KANSAS CITY -- Steve Palermo is no stranger to baseball's big events, despite the fact that 21 years have passed since he was last on the field as a Major League umpire.
Palermo, today a Major League supervisor of umpires, is accustomed to going largely unnoticed when he's at the ballpark. That changed for brief moment on Tuesday, when he was recognized on the field in the minutes leading up to the 83rd All-Star Game.
Palermo, a native of nearby Overland Park, Kan., was saluted by the Kansas City crowd for a host of reasons: his bravery, his perseverance and his continuing contributions to the game. He's also overcome incredibly difficult challenges when it may have been easier just to give up. That alone deserves a round of applause.
Twenty-one years ago, while dining with friends after working a Texas Rangers game, Palermo was shot in the back after attempting to assist two waitresses who were being mugged in the parking lot. He suffered a bullet wound to his spinal cord, resulting in complete paralysis of his lower extremities. After emergency surgery, doctors told him he would never walk again.
Today, Palermo walks with a cane and a shortened brace. He's also dedicated his life to making sure something good came out of a tragic event that changed his life forever.

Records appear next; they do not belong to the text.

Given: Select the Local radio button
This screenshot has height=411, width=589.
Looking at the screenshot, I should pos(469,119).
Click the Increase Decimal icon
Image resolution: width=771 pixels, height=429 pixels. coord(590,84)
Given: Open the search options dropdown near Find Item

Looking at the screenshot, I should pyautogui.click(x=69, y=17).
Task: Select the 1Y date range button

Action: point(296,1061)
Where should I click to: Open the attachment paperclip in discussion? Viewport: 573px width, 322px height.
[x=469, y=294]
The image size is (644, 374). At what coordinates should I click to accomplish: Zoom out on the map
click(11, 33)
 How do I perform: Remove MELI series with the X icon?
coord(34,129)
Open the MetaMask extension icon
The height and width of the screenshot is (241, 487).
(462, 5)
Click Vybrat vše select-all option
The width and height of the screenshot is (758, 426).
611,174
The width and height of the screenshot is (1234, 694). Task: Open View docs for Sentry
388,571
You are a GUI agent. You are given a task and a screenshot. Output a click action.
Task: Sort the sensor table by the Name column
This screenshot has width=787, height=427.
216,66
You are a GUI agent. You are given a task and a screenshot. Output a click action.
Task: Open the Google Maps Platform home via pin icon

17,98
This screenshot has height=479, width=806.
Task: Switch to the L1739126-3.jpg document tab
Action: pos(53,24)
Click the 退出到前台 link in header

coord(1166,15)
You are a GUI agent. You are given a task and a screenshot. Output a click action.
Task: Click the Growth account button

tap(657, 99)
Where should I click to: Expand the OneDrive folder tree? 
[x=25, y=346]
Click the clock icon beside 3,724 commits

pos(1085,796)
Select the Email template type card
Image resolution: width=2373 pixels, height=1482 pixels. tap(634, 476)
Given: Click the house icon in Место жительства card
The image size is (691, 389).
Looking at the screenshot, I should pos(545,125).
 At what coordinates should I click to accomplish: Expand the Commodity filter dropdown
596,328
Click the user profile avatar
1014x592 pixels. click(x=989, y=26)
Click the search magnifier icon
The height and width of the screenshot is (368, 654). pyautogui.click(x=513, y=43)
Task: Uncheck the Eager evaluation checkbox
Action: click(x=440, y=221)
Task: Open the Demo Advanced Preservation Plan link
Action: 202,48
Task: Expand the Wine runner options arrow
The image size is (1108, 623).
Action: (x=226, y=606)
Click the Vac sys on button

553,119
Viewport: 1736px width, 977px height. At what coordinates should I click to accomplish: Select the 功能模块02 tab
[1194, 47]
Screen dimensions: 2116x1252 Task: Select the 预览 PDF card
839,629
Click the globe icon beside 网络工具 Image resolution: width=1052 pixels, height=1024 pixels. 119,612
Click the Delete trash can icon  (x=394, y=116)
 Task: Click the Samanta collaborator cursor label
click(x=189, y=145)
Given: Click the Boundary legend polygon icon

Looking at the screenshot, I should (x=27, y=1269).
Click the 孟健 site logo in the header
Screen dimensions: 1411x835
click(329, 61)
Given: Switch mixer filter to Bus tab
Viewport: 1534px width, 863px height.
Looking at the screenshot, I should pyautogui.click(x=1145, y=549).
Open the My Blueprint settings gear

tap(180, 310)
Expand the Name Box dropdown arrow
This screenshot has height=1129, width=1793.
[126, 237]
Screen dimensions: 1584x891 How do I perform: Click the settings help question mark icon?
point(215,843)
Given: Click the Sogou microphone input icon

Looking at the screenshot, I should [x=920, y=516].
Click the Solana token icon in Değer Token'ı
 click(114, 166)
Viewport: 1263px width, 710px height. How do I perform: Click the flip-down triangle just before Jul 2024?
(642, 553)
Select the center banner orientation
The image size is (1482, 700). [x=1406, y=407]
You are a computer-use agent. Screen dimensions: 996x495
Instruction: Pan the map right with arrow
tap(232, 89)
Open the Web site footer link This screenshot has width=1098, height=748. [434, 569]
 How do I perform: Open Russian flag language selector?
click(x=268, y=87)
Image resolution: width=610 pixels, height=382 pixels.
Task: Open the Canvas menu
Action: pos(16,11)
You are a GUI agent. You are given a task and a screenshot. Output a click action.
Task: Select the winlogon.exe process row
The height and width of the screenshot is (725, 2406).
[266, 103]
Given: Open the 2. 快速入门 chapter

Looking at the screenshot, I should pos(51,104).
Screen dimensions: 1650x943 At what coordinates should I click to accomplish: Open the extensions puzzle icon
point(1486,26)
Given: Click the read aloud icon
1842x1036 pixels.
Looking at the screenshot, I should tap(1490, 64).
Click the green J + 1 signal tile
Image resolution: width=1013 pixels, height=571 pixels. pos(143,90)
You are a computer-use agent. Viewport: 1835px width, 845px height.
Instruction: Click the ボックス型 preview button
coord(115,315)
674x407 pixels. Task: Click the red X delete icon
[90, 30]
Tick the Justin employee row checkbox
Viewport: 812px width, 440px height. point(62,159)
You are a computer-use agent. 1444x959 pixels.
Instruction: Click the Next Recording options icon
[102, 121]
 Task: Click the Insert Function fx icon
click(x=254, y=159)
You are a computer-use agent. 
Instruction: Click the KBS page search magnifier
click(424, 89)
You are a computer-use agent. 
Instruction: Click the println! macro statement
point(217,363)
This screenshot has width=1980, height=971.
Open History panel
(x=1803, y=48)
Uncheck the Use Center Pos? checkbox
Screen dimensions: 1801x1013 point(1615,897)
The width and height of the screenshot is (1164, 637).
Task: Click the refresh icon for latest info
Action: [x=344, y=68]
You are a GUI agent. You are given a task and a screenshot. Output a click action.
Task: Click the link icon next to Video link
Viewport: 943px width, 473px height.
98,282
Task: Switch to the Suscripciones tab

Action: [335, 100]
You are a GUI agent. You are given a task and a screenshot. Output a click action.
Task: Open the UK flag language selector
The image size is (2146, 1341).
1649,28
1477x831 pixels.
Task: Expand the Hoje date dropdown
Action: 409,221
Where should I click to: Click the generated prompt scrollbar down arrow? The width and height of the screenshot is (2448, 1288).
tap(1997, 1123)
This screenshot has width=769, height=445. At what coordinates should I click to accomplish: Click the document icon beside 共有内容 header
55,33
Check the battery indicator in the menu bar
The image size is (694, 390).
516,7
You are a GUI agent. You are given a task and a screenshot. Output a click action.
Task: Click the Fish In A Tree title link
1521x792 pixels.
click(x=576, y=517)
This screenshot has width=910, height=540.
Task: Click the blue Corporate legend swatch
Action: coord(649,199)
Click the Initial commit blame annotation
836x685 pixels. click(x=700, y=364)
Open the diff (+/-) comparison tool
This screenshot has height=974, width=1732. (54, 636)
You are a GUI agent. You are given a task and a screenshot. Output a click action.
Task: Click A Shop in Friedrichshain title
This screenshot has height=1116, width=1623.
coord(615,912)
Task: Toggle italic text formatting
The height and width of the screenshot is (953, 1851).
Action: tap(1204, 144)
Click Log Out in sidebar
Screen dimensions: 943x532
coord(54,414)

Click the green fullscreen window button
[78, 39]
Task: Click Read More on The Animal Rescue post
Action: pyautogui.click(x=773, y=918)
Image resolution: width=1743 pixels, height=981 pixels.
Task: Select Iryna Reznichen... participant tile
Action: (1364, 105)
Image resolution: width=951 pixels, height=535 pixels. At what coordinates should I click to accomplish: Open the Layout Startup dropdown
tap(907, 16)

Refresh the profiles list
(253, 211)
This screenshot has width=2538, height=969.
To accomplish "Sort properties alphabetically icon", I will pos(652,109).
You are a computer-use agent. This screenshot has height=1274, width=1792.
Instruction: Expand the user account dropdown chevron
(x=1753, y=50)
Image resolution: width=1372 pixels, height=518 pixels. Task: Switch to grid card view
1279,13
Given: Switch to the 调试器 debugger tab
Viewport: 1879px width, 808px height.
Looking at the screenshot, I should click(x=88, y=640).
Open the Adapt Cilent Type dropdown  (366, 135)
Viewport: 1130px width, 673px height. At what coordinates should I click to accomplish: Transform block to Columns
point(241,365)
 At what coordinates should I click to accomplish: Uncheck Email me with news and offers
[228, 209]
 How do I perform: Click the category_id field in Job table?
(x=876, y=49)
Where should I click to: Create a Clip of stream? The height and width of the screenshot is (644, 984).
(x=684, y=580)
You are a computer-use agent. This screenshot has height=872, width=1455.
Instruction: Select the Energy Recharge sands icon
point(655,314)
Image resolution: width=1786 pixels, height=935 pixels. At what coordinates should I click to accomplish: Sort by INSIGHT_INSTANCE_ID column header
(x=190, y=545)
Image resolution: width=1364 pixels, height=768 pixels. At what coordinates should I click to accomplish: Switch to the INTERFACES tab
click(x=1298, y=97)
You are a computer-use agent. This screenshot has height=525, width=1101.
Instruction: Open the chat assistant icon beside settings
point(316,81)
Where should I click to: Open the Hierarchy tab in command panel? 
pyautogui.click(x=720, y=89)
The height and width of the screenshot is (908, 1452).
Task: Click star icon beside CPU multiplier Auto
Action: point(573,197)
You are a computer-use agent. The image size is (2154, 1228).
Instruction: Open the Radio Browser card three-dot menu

In the early 1990s, he founded the Steve Palermo Foundation for Spinal Cord Injuries to fund research to discover a cure for paralysis. It also provides hope and support to those with spinal cord injuries and their families.
Seeking to continue the work the Foundation created, Palermo and his wife, Debbie, formed a partnership with Kansas University Endowment Association. The Steve Palermo Nerve Regeneration Laboratory now resides in the Life Sciences Innovation Center at KU Medical Center.
On Tuesday, Palermo emerged from the tunnel near the third-base dugout with the All-Star umpiring crew and walked to home plate for the exchange of lineup cards. The public address announcer read a long list of accolades for the 62-year-old former umpire while a sellout crowd at Kauffman Stadium gave him a rousing standing ovation.
After a brief meeting with the umpires and All-Star managers, Palermo walked off the field, unassuming and unassisted. It was a moment that would have seemed impossible 21 years ago, for many reasons.